In the mtDNA analysis of L. mandshuricus, nine specimens were found to harbor L. timidus mtDNA haplotypes and three specimens contained L. sinensis mtDNA haplotypes, suggesting the absence of a diagnostic L. mandshuricus mtDNA lineage (Figure 1); however, the nuclear gene (MGF) analysis supported the monophyly of L. mandshuricus, which is consistent with its specific status (Figure 2). Furthermore, Liu et al. , using skull characters and nuclear gene sequences, also supported the specific status of L. mandshuricus, therefore, the discrepancy between the mtDNA and nuclear gene trees is most likely due to mtDNA introgression from L. timidus and L. sinensis into L. mandshuricus. This finding reflects the importance of including nuclear markers for systematic studies of hares [[71–73]].

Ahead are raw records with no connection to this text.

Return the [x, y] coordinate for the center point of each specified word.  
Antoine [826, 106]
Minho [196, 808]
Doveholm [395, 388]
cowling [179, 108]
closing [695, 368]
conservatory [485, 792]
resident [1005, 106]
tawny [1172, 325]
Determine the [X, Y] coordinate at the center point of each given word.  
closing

On the mtDNA tree, L. capensis and L. timidus formed sister taxa and have the lowest Cyt b sequence divergence (2.2%) among the species analyzed in this study (Figure 1, Additional file 1). The Cyt b sequence divergence of 7.6% between L. capensis and L. sinensis (Additional file 1), and the presence of L. capensis group and L. sinensis group on nuclear gene tree (Figure 2) supported the specific status of L. capensis and L. sinensis. As we discussed above, our analyses led to the inference that L. timidus and L. sinensis mitochondrial genomes had introgressed into L. capensis and that frequent nuclear DNA introgression had occurred between L. capensis and L. sinensis. These observations are inconsistent with those of Wu et al. , who concluded that L. capensis either does not exist in China as a unique taxon or has been replaced by L. timidus. In contrast, our data suggest the occurrence of continuous introgression from L. timidus into L. capensis.

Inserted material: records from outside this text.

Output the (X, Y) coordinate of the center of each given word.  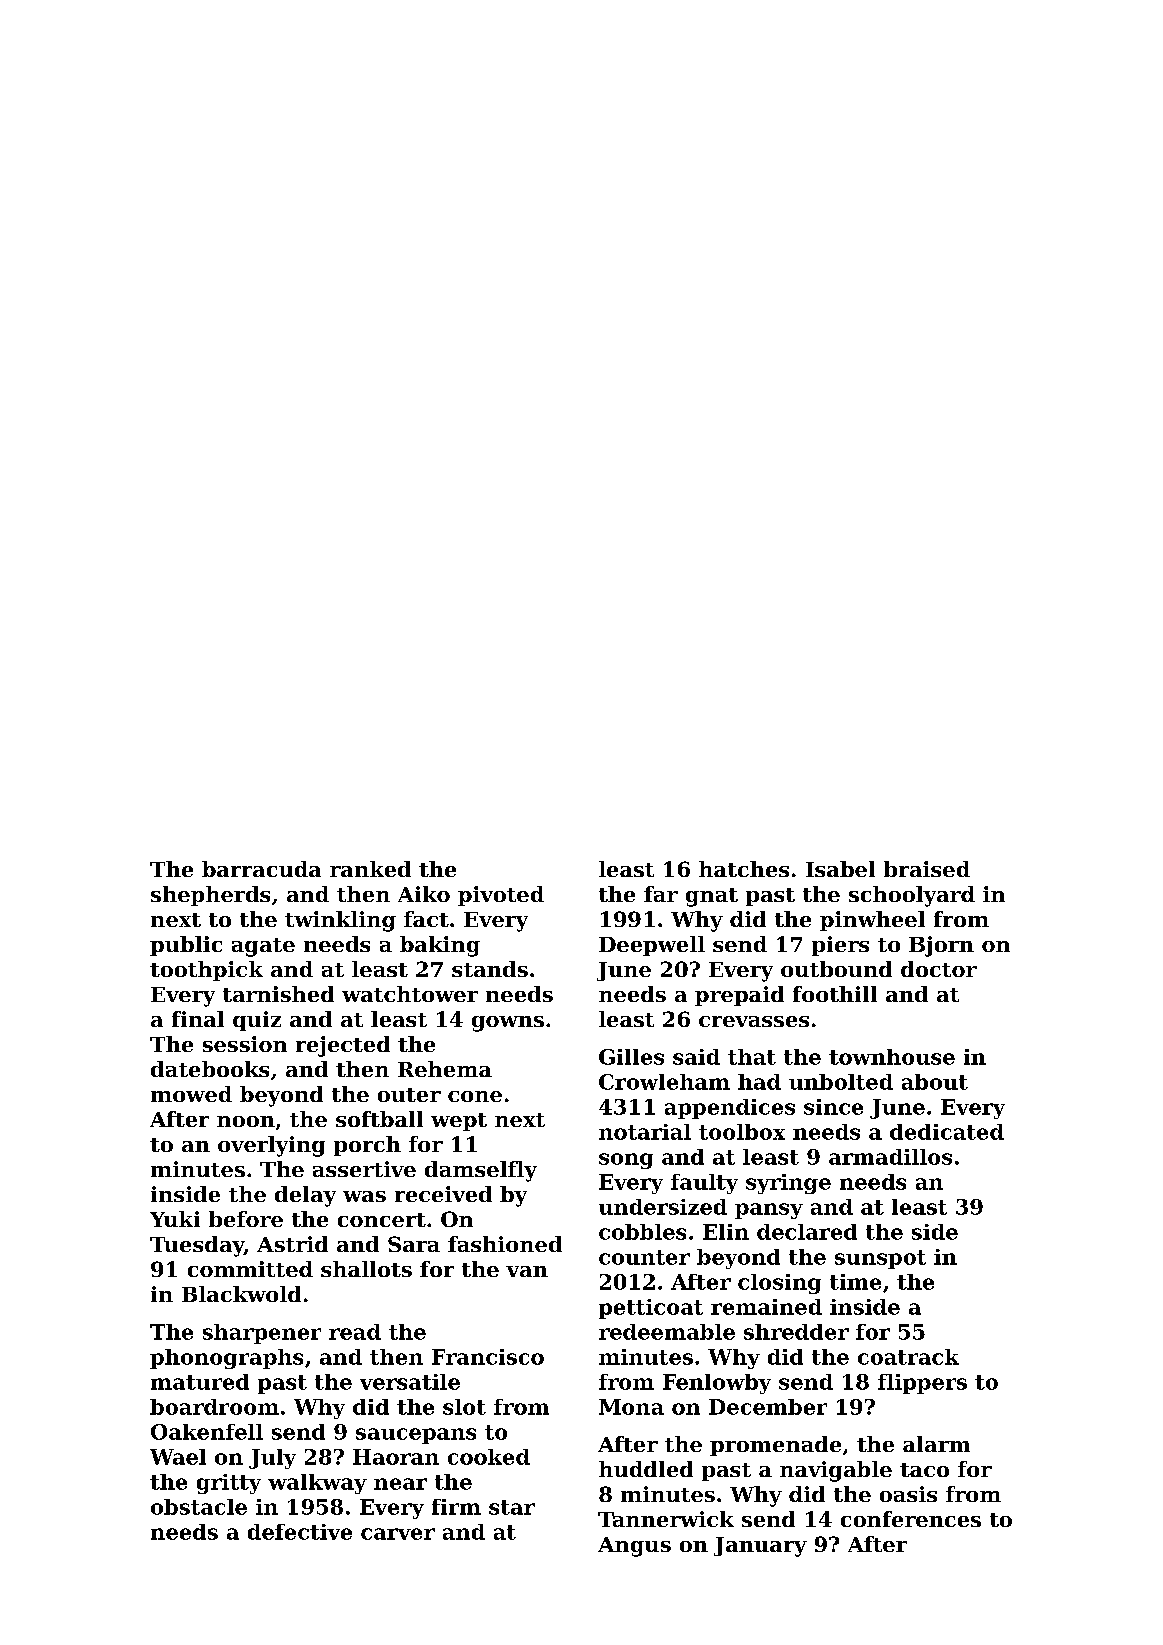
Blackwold (241, 1294)
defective (300, 1532)
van (527, 1271)
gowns (508, 1024)
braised (927, 869)
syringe (788, 1184)
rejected (343, 1046)
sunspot (880, 1259)
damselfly (481, 1171)
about (935, 1082)
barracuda (261, 869)
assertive (364, 1169)
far (661, 894)
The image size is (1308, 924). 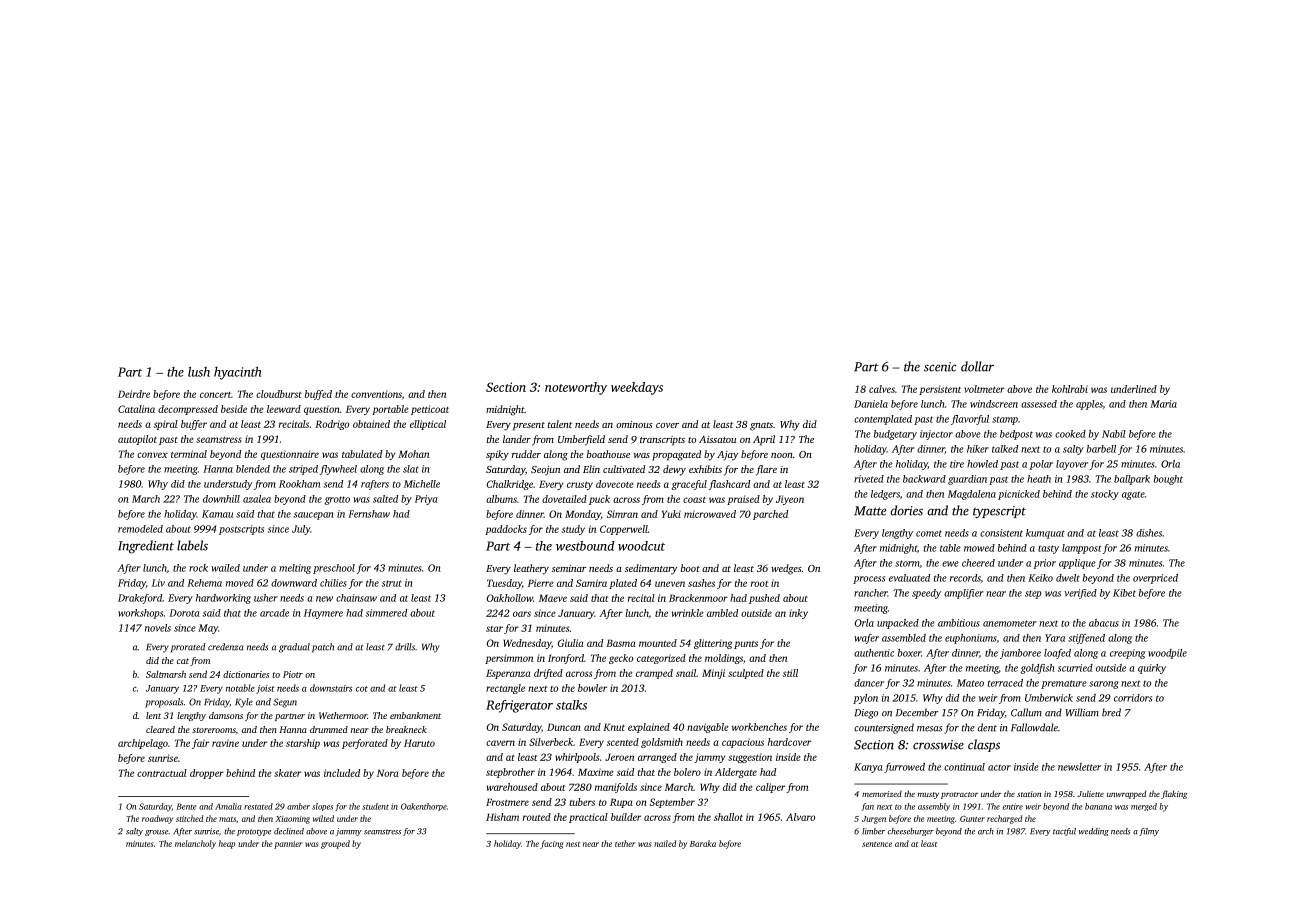 What do you see at coordinates (1089, 405) in the document?
I see `apples` at bounding box center [1089, 405].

In the present study, our mtDNA tree identified a new mtDNA lineage that might represent a previously unidentified hare species from Xinjiang Province. This is evidenced by the fact that the newly identified mtDNA lineage (L. capensis-2) was closely related to L. yarkandensis on the mtDNA tree (Figure 1) and the Cyt b sequence divergence (2.5%) between L. capensis-2 and L. yarkandensis is higher than that (2.2%) found between L. capensis and L. timidus (Additional file 1). This finding is consistent with the inference of Wu et al.  that there might be two or more new hare species in this area of China; however, the MGF haplotypes of the L. capensis-2 samples were divided into two different groups: (i) two (Hap13 and Hap 14) were nested in the L. yarkandensis clade, with one (Hap13) shared with L. yarkandensis; (ii) five (Hap6, 15, 17, 19, 21) fell into the L. capensis group, with two (Hap15 and Hap21) shared with L. capensis (Figure 2). In addition, the individuals of L. capensis-2 and L. capensis have no significant morphological differences, therefore, the alternative hypothesis, that this newly identified mtDNA lineage may reflect ancient mtDNA introgression from L. yarkandensis into L. capensis, seems more likely.